PROBLEM
Write out all of the following lines exactly as they appear, leaving the pictures out of your copy.

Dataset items
§ §

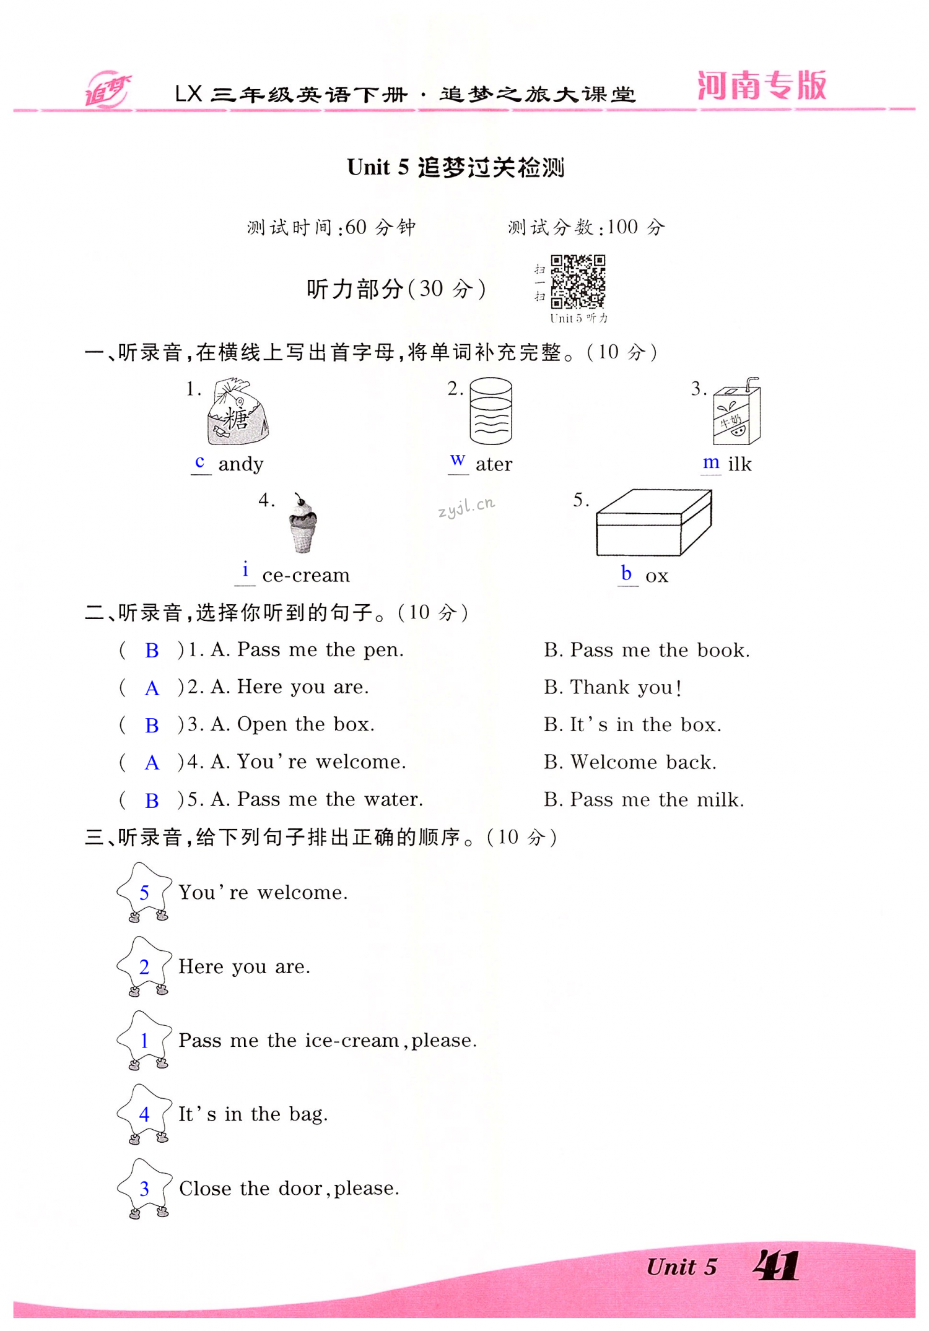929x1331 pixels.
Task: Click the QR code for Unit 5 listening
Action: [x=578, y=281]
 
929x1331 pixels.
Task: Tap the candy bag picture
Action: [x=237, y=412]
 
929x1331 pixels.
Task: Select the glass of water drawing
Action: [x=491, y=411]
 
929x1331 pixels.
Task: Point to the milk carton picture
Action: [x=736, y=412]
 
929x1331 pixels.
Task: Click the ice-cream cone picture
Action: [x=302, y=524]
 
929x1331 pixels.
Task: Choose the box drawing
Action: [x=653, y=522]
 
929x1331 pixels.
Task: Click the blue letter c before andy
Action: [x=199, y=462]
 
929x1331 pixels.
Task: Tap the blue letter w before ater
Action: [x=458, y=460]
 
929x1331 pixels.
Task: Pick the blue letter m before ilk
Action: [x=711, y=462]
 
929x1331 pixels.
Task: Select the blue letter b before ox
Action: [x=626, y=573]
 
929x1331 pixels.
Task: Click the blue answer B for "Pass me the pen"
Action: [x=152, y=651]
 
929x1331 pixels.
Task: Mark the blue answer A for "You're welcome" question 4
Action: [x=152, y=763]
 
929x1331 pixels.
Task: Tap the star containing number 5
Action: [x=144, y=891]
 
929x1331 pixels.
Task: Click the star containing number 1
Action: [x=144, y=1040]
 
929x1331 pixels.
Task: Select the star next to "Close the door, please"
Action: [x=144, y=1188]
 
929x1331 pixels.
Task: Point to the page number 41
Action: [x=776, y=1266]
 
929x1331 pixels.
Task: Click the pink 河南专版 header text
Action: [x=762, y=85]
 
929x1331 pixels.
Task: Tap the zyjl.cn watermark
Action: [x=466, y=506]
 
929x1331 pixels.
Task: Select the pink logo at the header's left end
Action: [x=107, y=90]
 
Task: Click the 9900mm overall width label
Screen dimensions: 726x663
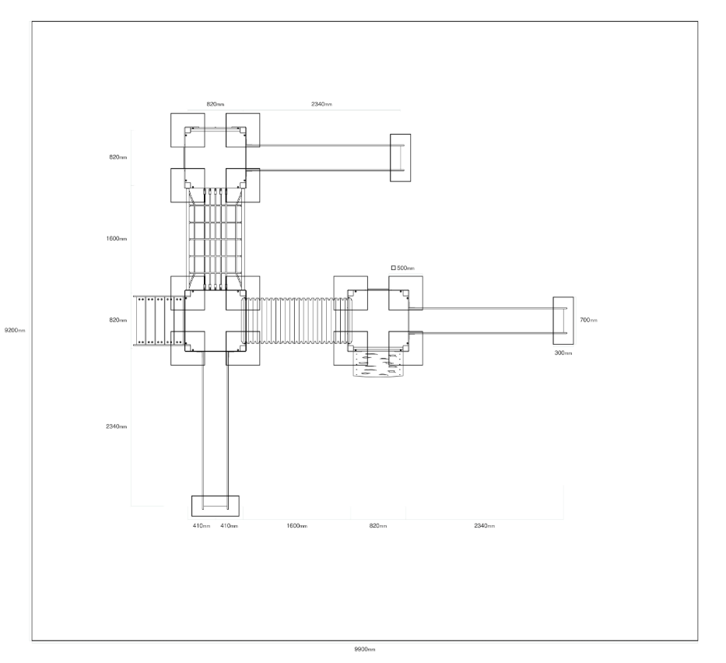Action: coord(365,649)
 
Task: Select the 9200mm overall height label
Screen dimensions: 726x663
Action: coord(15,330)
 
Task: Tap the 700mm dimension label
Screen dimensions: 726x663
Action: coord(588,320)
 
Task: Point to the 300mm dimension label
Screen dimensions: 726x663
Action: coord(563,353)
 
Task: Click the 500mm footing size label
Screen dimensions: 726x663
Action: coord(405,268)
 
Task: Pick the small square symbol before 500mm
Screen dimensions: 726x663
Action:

§ §

TASK SOLUTION
929x1331 pixels.
Task: Click the QR code for Unit 5 listening
Action: [x=578, y=281]
 
929x1331 pixels.
Task: Tap the candy bag picture
Action: [x=237, y=412]
 
929x1331 pixels.
Task: Select the glass of water drawing
Action: [x=491, y=411]
 
929x1331 pixels.
Task: Point to the milk carton picture
Action: [x=736, y=412]
 
929x1331 pixels.
Task: Click the ice-cream cone picture
Action: [x=302, y=524]
 
929x1331 pixels.
Task: Choose the box drawing
Action: [x=653, y=522]
 
929x1331 pixels.
Task: Click the blue letter c before andy
Action: [x=199, y=462]
 
929x1331 pixels.
Task: Tap the blue letter w before ater
Action: [x=458, y=460]
 
929x1331 pixels.
Task: Pick the blue letter m before ilk
Action: [x=711, y=462]
 
929x1331 pixels.
Task: Select the blue letter b before ox
Action: [x=626, y=573]
 
929x1331 pixels.
Task: Click the blue answer B for "Pass me the pen"
Action: [x=152, y=651]
 
929x1331 pixels.
Task: Mark the blue answer A for "You're welcome" question 4
Action: [x=152, y=763]
 
929x1331 pixels.
Task: Tap the star containing number 5
Action: [x=144, y=891]
 
929x1331 pixels.
Task: Click the star containing number 1
Action: [x=144, y=1040]
 
929x1331 pixels.
Task: Select the star next to "Close the door, please"
Action: [x=144, y=1188]
 
929x1331 pixels.
Task: Point to the page number 41
Action: [x=776, y=1266]
 
929x1331 pixels.
Task: Click the pink 河南专版 header text
Action: [x=762, y=85]
 
929x1331 pixels.
Task: Tap the zyjl.cn watermark
Action: [x=466, y=506]
 
929x1331 pixels.
Task: Select the pink logo at the header's left end
Action: [x=107, y=90]
 
Task: Click the 9900mm overall width label
Screen dimensions: 726x663
Action: coord(365,649)
 
Task: Select the 9200mm overall height label
Screen dimensions: 726x663
Action: coord(15,330)
 
Task: Tap the 700mm dimension label
Screen dimensions: 726x663
Action: coord(588,320)
 
Task: Point to the 300mm dimension label
Screen dimensions: 726x663
Action: coord(563,353)
 
Task: Click the 500mm footing size label
Screen dimensions: 726x663
Action: coord(405,268)
 
Task: Pick the small square symbol before 500mm
Screen dimensions: 726x663
Action:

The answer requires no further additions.